Precise-Point-Positioning Estimations for Recreational Drones Using Optimized Cubature-Extended Kalman Filtering

2021 
In modern-day multi-dimensional recreational drones (UAVs), the global navigation satellite system (GNSS) units in- use are commonly fraught with precise-point-positioning (PPP) data errors or inaccuracies, hence, necessitating this work. These data inaccuracies, occasioned by the system’s drawbacks such as sudden GPS lock or jamming, embedded device misalignment, drone’s limited communication coverage, signaling and detection, all contributes to the system’s PPP computation complexity. To mitigate PPP complexity, an intelligent and robust accurate continuous-discrete (ACD) based hybrid cubature-extended Kalman filter (C-EKF) computation model for an integrated GNSS unit is corroborated in this article. More precisely, time updates to the state and parameter sub-vectors for the GNSS unit is accomplished using the third-degree spherical-radial cubature rule.

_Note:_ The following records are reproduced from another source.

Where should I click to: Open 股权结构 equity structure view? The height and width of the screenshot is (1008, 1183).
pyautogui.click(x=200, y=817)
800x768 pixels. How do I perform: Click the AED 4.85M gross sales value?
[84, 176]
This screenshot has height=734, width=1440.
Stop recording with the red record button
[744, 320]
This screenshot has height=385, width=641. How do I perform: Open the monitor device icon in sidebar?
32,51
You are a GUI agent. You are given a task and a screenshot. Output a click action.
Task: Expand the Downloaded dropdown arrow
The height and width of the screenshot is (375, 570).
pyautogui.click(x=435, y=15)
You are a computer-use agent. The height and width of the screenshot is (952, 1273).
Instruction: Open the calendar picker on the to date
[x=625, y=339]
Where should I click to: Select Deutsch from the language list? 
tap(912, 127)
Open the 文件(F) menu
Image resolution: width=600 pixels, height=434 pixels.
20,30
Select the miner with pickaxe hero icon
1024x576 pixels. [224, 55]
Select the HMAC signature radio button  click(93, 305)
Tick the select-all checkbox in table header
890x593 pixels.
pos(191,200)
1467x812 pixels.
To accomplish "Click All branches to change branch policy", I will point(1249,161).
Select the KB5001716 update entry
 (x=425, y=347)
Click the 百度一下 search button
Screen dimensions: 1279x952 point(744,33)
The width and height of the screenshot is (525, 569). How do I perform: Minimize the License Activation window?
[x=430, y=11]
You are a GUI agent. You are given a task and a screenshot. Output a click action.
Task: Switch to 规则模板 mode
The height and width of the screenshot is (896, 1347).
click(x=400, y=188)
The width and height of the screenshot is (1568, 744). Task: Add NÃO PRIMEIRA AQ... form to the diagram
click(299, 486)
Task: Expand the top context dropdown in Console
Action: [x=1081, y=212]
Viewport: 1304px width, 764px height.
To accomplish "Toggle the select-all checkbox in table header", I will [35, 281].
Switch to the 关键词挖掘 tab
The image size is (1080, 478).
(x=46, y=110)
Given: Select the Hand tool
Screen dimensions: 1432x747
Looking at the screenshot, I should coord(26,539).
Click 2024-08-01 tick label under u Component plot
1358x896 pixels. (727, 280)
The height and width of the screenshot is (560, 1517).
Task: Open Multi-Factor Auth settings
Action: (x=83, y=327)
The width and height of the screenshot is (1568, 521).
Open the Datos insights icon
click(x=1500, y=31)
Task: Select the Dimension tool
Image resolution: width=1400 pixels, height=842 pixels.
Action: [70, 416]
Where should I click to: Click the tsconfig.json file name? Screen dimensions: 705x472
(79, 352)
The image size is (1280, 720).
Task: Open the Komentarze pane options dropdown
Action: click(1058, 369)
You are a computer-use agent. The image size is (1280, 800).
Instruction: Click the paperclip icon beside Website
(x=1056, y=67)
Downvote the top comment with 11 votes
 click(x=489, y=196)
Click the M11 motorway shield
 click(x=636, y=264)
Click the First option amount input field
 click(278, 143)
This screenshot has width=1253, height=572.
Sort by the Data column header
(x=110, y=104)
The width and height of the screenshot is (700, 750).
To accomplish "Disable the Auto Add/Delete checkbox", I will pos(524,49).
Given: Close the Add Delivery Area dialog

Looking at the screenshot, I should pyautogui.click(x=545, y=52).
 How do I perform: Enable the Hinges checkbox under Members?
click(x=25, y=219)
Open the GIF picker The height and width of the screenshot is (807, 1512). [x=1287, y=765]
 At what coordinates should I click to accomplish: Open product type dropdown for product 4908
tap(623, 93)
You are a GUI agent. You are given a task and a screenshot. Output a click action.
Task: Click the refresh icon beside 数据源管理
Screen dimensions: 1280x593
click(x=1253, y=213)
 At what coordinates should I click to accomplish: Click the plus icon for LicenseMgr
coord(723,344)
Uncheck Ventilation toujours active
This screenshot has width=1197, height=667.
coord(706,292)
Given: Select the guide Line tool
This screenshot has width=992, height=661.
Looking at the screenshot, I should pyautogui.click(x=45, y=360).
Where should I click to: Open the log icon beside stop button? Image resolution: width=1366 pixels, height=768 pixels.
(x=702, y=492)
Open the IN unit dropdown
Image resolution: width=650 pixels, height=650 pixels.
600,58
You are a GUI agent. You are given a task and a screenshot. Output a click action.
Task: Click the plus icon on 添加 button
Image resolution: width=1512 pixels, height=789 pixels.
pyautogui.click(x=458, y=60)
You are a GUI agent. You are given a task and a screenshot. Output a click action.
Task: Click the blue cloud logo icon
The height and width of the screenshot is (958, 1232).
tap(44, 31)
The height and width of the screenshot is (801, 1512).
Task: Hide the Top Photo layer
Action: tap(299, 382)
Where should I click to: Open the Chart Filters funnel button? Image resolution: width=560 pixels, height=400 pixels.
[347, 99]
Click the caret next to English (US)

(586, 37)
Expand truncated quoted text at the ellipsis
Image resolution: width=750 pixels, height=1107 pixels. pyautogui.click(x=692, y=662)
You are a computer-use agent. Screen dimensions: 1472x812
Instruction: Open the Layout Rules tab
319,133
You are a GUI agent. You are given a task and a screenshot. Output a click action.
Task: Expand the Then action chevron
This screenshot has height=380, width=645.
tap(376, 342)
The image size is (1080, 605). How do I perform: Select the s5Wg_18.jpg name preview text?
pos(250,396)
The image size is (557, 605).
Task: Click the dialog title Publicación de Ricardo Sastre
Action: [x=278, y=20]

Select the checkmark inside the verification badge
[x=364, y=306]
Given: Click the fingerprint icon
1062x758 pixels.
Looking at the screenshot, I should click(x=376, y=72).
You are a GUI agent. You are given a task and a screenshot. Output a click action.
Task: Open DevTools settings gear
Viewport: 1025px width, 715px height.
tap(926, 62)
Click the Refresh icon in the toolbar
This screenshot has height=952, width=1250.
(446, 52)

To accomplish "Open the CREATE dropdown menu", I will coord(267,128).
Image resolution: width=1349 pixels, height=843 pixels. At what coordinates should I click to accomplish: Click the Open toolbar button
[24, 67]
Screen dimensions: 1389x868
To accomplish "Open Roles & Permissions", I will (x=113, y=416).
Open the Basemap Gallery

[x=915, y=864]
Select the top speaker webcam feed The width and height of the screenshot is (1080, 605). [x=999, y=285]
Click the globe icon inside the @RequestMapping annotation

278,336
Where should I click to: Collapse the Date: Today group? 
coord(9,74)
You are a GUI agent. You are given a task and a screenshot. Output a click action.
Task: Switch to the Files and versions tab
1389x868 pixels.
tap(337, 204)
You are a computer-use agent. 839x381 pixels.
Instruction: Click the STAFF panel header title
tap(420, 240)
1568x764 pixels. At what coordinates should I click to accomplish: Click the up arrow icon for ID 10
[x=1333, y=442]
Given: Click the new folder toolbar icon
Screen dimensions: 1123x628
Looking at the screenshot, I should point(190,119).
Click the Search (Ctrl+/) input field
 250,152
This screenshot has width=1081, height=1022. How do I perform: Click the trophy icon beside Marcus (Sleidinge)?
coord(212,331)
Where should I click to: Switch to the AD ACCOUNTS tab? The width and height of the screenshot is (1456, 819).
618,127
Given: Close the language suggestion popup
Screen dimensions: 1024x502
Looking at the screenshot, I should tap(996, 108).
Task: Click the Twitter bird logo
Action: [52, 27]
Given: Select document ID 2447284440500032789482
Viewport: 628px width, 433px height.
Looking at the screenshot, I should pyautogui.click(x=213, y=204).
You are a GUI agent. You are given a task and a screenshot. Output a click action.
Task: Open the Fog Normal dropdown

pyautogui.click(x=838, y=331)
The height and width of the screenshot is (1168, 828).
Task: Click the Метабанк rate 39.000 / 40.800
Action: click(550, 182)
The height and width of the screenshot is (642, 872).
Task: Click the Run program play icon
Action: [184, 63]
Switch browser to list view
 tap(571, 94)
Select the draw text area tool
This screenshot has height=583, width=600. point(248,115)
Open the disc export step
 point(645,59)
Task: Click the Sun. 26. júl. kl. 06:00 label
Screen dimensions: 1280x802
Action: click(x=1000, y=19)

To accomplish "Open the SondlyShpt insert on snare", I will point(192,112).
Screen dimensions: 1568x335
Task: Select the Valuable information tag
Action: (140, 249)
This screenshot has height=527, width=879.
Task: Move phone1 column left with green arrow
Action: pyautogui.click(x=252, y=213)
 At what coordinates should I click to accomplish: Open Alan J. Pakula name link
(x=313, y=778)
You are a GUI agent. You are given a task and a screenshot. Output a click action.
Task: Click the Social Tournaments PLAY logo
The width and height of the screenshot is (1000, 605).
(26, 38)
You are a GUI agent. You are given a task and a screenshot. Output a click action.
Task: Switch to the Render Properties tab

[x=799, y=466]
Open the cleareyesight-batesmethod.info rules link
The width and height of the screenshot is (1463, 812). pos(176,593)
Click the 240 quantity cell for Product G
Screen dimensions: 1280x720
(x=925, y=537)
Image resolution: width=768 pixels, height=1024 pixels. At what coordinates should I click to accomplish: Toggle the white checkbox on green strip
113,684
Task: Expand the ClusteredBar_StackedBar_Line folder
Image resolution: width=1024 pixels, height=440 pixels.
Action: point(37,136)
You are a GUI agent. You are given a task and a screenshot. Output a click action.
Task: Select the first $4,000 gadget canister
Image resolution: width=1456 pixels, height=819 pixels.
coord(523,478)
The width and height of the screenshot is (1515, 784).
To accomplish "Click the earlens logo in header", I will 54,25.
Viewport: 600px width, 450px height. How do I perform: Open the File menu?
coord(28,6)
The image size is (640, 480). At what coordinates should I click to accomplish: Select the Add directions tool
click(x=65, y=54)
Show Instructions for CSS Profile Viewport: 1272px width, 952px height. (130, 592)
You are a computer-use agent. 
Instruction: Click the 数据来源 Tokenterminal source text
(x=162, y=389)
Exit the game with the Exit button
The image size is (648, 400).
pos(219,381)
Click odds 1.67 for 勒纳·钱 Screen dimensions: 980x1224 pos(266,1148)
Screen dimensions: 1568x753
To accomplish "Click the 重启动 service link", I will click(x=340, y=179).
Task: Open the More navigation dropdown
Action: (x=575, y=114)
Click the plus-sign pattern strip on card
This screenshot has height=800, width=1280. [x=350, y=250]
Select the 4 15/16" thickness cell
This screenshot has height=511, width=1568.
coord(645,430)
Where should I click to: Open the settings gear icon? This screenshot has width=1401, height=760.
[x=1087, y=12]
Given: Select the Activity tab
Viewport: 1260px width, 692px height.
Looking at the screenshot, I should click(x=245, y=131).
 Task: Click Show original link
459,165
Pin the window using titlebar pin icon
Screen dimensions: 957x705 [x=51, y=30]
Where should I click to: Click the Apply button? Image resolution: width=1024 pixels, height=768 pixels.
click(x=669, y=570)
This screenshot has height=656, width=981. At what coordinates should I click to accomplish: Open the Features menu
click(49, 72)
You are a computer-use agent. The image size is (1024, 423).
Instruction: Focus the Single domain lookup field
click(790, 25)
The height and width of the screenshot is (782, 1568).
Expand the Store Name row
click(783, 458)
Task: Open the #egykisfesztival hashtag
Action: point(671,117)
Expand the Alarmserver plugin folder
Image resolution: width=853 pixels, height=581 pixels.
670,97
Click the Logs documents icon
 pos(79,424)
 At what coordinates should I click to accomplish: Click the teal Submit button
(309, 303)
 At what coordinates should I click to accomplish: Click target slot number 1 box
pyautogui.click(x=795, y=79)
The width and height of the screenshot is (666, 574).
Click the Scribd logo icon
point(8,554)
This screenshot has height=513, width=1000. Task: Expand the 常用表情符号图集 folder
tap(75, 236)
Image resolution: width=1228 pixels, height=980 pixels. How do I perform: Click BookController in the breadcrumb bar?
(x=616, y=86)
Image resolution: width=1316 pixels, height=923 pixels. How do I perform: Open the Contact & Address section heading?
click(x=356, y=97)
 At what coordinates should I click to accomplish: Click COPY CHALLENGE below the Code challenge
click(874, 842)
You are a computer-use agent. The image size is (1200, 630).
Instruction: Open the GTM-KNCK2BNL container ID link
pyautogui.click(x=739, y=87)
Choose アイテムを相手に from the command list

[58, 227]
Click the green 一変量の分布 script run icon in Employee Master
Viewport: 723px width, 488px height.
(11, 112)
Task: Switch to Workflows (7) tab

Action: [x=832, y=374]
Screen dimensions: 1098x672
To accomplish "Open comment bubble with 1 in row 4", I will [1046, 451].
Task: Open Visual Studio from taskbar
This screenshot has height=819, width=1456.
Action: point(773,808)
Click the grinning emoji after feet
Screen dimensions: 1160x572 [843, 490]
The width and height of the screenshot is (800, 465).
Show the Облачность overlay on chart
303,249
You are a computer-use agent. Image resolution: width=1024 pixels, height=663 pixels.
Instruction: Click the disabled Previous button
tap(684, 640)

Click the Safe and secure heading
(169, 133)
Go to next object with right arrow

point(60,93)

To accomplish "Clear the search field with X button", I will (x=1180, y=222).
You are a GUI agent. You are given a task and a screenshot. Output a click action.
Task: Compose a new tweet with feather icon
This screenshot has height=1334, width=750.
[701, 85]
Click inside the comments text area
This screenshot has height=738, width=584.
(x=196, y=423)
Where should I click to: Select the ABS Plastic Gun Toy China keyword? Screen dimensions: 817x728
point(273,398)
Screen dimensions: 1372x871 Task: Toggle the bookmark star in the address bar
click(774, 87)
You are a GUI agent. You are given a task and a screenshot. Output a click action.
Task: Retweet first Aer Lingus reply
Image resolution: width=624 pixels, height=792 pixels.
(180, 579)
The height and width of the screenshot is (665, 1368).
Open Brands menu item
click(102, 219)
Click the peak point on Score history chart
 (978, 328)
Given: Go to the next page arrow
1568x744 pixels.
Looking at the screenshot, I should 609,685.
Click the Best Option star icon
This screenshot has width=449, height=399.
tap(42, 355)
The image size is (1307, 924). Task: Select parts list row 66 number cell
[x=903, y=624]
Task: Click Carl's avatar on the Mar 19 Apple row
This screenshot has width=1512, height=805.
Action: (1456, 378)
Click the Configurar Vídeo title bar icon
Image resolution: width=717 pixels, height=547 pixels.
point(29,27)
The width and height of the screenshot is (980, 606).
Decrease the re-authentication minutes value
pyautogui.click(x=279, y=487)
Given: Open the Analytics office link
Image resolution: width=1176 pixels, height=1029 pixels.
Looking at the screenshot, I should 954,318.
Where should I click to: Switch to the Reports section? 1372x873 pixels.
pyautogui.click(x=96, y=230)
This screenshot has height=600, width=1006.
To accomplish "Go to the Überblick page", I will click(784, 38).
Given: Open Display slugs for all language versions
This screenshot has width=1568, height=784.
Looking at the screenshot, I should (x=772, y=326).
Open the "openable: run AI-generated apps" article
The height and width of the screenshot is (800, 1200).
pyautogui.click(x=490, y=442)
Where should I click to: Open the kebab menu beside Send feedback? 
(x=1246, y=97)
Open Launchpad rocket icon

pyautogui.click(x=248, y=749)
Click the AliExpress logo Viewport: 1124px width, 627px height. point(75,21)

The system’s testbed simulation is then conducted using tightly-coupled units of (i) ring laser gyroscope (RLG) and (ii) micro-electro-mechanical system (MEMS) variants of the inertial measurement unit (IMU) to ascertain the PPP cooperative tendencies. Optimized performance comparisons of the proposed hybrid C-EKF over the existing cubature Kalman filter (CKF) and extended Kalman filter (EKF) models with-respect-to (w.r.t) its probabilistic outages, Yaw error-differences and ergodic capacities are demonstrated and presented.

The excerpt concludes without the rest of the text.